Fazendo parte deste caminho, não tenha dúvida que está sua história, com grande participação da família, pois é lá que tudo começa e é preciso que as pessoas olhem isso com mais atenção. Na história de cada um de nós é que tudo foi construído e vem sendo! A base de tudo. Das máscaras também...

Pai e mãe são os primeiros heróis, seja em que sentido for, uma vez que são muitas as formas de criação e de crenças que limitam.

Nosso passado plantou em nós regras, ideologias, formas de encarar isso ou aquilo, procedimentos, enfim, nos transformou no que somos hoje ou seremos amanhã, pois o cenário vai se ampliando na medida em que vamos trocando figuras antigas por novas, como o marido, a esposa, os filhos, os relacionamentos afetivos, de trabalho, heróis ou vilões da mídia, etc.

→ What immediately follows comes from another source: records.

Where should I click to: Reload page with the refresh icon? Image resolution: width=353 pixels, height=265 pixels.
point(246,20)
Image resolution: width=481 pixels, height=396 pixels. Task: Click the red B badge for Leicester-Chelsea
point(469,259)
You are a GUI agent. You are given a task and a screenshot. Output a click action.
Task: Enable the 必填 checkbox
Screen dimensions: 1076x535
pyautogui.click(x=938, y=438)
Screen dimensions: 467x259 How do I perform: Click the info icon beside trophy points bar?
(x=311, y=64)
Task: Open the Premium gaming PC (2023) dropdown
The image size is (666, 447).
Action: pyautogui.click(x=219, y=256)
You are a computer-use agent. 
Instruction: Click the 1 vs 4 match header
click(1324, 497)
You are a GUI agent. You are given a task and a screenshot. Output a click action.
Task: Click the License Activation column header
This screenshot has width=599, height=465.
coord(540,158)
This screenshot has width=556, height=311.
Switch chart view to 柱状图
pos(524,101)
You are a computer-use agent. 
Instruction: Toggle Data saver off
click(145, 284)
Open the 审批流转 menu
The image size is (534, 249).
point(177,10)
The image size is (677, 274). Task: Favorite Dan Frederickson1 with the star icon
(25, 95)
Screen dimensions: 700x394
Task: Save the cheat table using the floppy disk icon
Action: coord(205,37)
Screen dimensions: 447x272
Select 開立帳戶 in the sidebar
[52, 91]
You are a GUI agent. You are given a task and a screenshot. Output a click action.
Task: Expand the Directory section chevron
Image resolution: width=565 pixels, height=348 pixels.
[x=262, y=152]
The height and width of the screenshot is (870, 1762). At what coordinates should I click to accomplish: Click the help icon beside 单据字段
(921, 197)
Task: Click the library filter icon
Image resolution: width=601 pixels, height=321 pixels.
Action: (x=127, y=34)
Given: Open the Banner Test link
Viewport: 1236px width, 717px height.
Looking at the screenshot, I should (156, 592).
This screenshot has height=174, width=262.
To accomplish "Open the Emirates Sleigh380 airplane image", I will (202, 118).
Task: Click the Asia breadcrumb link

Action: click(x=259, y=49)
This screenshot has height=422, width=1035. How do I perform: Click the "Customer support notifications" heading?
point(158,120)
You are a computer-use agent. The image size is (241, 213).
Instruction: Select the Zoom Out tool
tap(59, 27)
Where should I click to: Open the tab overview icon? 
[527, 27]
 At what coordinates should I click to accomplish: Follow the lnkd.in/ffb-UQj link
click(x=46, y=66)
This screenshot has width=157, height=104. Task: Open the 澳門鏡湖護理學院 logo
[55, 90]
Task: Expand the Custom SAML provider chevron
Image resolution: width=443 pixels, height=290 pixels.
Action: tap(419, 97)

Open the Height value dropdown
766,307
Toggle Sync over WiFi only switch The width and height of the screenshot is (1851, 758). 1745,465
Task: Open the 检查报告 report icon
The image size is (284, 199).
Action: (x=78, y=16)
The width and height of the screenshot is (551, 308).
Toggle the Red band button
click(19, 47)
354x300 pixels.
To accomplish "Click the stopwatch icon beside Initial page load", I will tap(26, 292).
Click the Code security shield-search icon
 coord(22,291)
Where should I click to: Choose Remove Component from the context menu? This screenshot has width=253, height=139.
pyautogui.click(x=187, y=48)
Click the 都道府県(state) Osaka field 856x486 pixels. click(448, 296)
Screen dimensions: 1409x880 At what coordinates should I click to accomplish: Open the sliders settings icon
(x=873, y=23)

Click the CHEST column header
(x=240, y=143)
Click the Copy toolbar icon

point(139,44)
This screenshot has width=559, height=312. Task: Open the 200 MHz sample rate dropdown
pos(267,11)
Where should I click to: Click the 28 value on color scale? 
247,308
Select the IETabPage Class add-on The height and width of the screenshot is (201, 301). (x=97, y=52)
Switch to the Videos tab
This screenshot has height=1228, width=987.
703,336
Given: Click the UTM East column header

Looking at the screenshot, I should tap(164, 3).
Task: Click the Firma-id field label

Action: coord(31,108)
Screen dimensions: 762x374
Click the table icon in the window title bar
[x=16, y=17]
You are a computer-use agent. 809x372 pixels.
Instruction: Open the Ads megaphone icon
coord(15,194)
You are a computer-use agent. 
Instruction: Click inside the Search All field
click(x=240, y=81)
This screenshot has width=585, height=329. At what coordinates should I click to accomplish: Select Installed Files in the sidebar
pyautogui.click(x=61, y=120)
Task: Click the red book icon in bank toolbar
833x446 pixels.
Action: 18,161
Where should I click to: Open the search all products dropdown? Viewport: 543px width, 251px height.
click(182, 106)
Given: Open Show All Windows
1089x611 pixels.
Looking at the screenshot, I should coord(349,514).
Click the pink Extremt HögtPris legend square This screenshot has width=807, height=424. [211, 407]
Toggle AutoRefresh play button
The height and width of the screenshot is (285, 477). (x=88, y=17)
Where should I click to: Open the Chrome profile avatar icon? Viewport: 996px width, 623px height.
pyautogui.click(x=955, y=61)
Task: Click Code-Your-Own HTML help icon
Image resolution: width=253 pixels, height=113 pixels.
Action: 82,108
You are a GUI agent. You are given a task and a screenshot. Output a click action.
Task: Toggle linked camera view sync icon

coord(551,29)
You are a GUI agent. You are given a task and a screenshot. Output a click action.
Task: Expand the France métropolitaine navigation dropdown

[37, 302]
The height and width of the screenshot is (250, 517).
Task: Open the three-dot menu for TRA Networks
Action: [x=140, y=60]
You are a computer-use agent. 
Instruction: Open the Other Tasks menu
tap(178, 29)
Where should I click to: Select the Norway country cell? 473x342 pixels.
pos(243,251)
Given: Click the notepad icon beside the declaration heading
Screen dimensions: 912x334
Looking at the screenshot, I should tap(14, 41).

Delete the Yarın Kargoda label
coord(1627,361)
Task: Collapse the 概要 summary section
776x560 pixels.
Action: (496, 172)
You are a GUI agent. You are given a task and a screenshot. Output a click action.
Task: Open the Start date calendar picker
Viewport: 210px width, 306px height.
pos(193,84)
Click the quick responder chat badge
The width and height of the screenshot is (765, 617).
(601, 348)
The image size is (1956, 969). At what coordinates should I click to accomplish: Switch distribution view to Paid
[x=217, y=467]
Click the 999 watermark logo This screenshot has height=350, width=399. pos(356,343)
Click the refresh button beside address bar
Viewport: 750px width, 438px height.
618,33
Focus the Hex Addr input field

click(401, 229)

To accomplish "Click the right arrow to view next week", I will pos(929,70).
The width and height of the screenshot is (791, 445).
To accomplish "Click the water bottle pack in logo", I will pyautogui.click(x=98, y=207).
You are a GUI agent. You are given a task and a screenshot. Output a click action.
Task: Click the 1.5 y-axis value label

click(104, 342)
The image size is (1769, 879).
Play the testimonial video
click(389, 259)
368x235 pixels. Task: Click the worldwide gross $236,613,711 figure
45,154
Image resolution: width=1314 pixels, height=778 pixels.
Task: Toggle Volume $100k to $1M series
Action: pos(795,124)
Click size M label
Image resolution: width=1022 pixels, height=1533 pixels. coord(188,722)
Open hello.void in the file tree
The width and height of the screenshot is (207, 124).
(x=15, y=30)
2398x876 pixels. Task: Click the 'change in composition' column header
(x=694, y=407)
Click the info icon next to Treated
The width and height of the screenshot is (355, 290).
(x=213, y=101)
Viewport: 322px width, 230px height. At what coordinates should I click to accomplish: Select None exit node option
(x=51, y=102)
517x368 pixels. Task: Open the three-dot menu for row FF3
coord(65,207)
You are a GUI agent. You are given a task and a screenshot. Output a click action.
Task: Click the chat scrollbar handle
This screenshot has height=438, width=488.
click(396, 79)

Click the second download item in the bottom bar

Nesse quadro - aliado ao agravante da vida frenética que vivemos - a neurose aos poucos vai tomando conta. A dupla: “exigência + expectativa” nos esgota, porque precisamos cada vez mais de autocontrole para não nos decepcionarmos ou decepcionarmos os outros, até aqueles que quisemos por tanto tempo impressionar e atender ao longo de nossa vida. Está aí a raiz da maioria absoluta dos problemas e doenças emocionais de nosso século, fruto de um padrão de vida que nos separa de nós mesmos cada vez mais, tirando de nós nossa própria referência.

Lembra-se do que Jung disse sobre terapia?

Faça uma retrospectiva de sua vida e perceba se as opções que você fez foram baseadas em expectativas alheias ou na sua própria. Em seguida, tenha a coragem de reiniciar sua rota, seguindo suas próprias convicções, ouvindo sua própria voz interior e fazendo as modificações e ressignificações necessárias para viver uma vida mais realizadora, coerente, alegre, verdadeira, plena, livre de travas, inseguranças e máscaras, que tanto estão atrasando e prejudicando as pessoas e o mundo que vivemos.

Você já encontrou a verdade?

(Texto também publicado no Jornal de Piracicaba do dia 28 de janeiro de 2017, em artigo semanal do autor).